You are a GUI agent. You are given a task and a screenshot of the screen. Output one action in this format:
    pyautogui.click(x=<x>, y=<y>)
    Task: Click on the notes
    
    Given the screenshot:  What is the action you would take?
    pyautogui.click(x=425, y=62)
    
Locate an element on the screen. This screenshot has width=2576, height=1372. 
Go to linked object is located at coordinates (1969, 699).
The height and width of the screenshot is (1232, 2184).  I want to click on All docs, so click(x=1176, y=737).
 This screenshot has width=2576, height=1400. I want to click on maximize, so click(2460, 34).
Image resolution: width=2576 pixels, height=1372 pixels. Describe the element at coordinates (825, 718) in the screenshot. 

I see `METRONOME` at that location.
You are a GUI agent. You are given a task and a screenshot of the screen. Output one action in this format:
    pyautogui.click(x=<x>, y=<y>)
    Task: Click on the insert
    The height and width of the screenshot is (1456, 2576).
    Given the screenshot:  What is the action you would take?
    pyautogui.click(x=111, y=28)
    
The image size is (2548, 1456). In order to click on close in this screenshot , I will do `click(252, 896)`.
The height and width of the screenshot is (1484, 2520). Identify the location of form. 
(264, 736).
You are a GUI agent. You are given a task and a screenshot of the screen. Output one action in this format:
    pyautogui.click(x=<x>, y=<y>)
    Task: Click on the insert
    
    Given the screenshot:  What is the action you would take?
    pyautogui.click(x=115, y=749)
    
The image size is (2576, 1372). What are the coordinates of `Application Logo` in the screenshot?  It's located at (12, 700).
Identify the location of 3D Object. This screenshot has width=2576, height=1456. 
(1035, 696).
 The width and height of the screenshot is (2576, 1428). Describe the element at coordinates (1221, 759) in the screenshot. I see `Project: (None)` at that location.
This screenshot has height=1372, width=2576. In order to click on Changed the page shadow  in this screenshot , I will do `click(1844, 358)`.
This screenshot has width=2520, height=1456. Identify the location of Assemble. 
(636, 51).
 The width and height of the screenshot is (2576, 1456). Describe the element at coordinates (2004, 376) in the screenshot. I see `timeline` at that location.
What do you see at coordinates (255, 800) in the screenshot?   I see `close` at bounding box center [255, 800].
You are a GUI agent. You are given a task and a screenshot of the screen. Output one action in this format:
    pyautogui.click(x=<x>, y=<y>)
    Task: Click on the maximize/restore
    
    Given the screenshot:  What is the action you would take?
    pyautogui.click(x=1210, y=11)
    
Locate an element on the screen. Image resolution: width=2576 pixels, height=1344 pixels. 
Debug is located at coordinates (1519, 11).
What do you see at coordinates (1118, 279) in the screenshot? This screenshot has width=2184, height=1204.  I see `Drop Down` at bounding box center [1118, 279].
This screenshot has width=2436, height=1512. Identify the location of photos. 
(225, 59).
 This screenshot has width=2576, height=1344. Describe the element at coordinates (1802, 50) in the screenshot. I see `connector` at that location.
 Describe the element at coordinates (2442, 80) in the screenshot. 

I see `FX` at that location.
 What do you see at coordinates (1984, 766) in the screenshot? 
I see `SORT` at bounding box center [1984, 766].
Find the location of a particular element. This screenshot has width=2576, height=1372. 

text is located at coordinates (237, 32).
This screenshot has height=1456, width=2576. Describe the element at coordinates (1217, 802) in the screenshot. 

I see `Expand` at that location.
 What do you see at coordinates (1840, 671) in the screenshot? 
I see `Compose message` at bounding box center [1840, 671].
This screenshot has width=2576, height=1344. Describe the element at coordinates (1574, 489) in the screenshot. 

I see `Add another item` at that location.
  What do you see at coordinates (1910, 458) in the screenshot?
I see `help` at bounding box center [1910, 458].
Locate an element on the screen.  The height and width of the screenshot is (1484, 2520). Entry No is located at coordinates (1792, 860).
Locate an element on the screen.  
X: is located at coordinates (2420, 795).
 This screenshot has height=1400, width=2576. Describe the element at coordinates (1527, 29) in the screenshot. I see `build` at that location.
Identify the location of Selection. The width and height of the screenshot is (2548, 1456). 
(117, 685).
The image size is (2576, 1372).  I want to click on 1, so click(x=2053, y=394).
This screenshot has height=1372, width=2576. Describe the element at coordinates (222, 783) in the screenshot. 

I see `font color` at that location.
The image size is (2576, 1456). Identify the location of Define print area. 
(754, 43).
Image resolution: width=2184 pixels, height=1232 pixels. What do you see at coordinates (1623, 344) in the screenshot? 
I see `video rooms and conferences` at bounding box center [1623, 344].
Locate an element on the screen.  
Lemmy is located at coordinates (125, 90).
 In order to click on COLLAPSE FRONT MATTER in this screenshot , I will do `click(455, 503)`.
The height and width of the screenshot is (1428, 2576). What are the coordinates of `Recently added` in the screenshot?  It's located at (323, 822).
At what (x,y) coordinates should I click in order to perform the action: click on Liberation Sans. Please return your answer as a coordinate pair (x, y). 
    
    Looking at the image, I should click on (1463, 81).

## WHAT YOU HAVE TO DO
Turn all of the lines above into a Markdown table with two columns, Row and Line text, numbering each row and leaving out any blank lines.

## ANSWER FOR THE TASK
| Row | Line text |
|---|---|
| 1 | You are a GUI agent. You are given a task and a screenshot of the screen. Output one action in this format: |
| 2 |     pyautogui.click(x=<x>, y=<y>) |
| 3 |     Task: Click on the notes |
| 4 |     Given the screenshot:  What is the action you would take? |
| 5 |     pyautogui.click(x=425, y=62) |
| 6 | Locate an element on the screen. This screenshot has width=2576, height=1372.  |
| 7 | Go to linked object is located at coordinates (1969, 699). |
| 8 | The height and width of the screenshot is (1232, 2184).  I want to click on All docs, so click(x=1176, y=737). |
| 9 |  This screenshot has width=2576, height=1400. I want to click on maximize, so click(2460, 34). |
| 10 | Image resolution: width=2576 pixels, height=1372 pixels. Describe the element at coordinates (825, 718) in the screenshot.  |
| 11 | I see `METRONOME` at that location. |
| 12 | You are a GUI agent. You are given a task and a screenshot of the screen. Output one action in this format: |
| 13 |     pyautogui.click(x=<x>, y=<y>) |
| 14 |     Task: Click on the insert |
| 15 |     The height and width of the screenshot is (1456, 2576). |
| 16 |     Given the screenshot:  What is the action you would take? |
| 17 |     pyautogui.click(x=111, y=28) |
| 18 | The image size is (2548, 1456). In order to click on close in this screenshot , I will do `click(252, 896)`. |
| 19 | The height and width of the screenshot is (1484, 2520). Identify the location of form.  |
| 20 | (264, 736). |
| 21 | You are a GUI agent. You are given a task and a screenshot of the screen. Output one action in this format: |
| 22 |     pyautogui.click(x=<x>, y=<y>) |
| 23 |     Task: Click on the insert |
| 24 |     Given the screenshot:  What is the action you would take? |
| 25 |     pyautogui.click(x=115, y=749) |
| 26 | The image size is (2576, 1372). What are the coordinates of `Application Logo` in the screenshot?  It's located at (12, 700). |
| 27 | Identify the location of 3D Object. This screenshot has width=2576, height=1456.  |
| 28 | (1035, 696). |
| 29 |  The width and height of the screenshot is (2576, 1428). Describe the element at coordinates (1221, 759) in the screenshot. I see `Project: (None)` at that location. |
| 30 | This screenshot has height=1372, width=2576. In order to click on Changed the page shadow  in this screenshot , I will do `click(1844, 358)`. |
| 31 | This screenshot has width=2520, height=1456. Identify the location of Assemble.  |
| 32 | (636, 51). |
| 33 |  The width and height of the screenshot is (2576, 1456). Describe the element at coordinates (2004, 376) in the screenshot. I see `timeline` at that location. |
| 34 | What do you see at coordinates (255, 800) in the screenshot?   I see `close` at bounding box center [255, 800]. |
| 35 | You are a GUI agent. You are given a task and a screenshot of the screen. Output one action in this format: |
| 36 |     pyautogui.click(x=<x>, y=<y>) |
| 37 |     Task: Click on the maximize/restore |
| 38 |     Given the screenshot:  What is the action you would take? |
| 39 |     pyautogui.click(x=1210, y=11) |
| 40 | Locate an element on the screen. Image resolution: width=2576 pixels, height=1344 pixels.  |
| 41 | Debug is located at coordinates (1519, 11). |
| 42 | What do you see at coordinates (1118, 279) in the screenshot? This screenshot has width=2184, height=1204.  I see `Drop Down` at bounding box center [1118, 279]. |
| 43 | This screenshot has width=2436, height=1512. Identify the location of photos.  |
| 44 | (225, 59). |
| 45 |  This screenshot has width=2576, height=1344. Describe the element at coordinates (1802, 50) in the screenshot. I see `connector` at that location. |
| 46 |  Describe the element at coordinates (2442, 80) in the screenshot.  |
| 47 | I see `FX` at that location. |
| 48 |  What do you see at coordinates (1984, 766) in the screenshot?  |
| 49 | I see `SORT` at bounding box center [1984, 766]. |
| 50 | Find the location of a particular element. This screenshot has width=2576, height=1372.  |
| 51 | text is located at coordinates (237, 32). |
| 52 | This screenshot has height=1456, width=2576. Describe the element at coordinates (1217, 802) in the screenshot.  |
| 53 | I see `Expand` at that location. |
| 54 |  What do you see at coordinates (1840, 671) in the screenshot?  |
| 55 | I see `Compose message` at bounding box center [1840, 671]. |
| 56 | This screenshot has width=2576, height=1344. Describe the element at coordinates (1574, 489) in the screenshot.  |
| 57 | I see `Add another item` at that location. |
| 58 |   What do you see at coordinates (1910, 458) in the screenshot? |
| 59 | I see `help` at bounding box center [1910, 458]. |
| 60 | Locate an element on the screen.  The height and width of the screenshot is (1484, 2520). Entry No is located at coordinates (1792, 860). |
| 61 | Locate an element on the screen.   |
| 62 | X: is located at coordinates (2420, 795). |
| 63 |  This screenshot has height=1400, width=2576. Describe the element at coordinates (1527, 29) in the screenshot. I see `build` at that location. |
| 64 | Identify the location of Selection. The width and height of the screenshot is (2548, 1456).  |
| 65 | (117, 685). |
| 66 | The image size is (2576, 1372).  I want to click on 1, so click(x=2053, y=394). |
| 67 | This screenshot has height=1372, width=2576. Describe the element at coordinates (222, 783) in the screenshot.  |
| 68 | I see `font color` at that location. |
| 69 | The image size is (2576, 1456). Identify the location of Define print area.  |
| 70 | (754, 43). |
| 71 | Image resolution: width=2184 pixels, height=1232 pixels. What do you see at coordinates (1623, 344) in the screenshot?  |
| 72 | I see `video rooms and conferences` at bounding box center [1623, 344]. |
| 73 | Locate an element on the screen.   |
| 74 | Lemmy is located at coordinates (125, 90). |
| 75 |  In order to click on COLLAPSE FRONT MATTER in this screenshot , I will do `click(455, 503)`. |
| 76 | The height and width of the screenshot is (1428, 2576). What are the coordinates of `Recently added` in the screenshot?  It's located at (323, 822). |
| 77 | At what (x,y) coordinates should I click in order to perform the action: click on Liberation Sans. Please return your answer as a coordinate pair (x, y).  |
| 78 |     Looking at the image, I should click on (1463, 81). |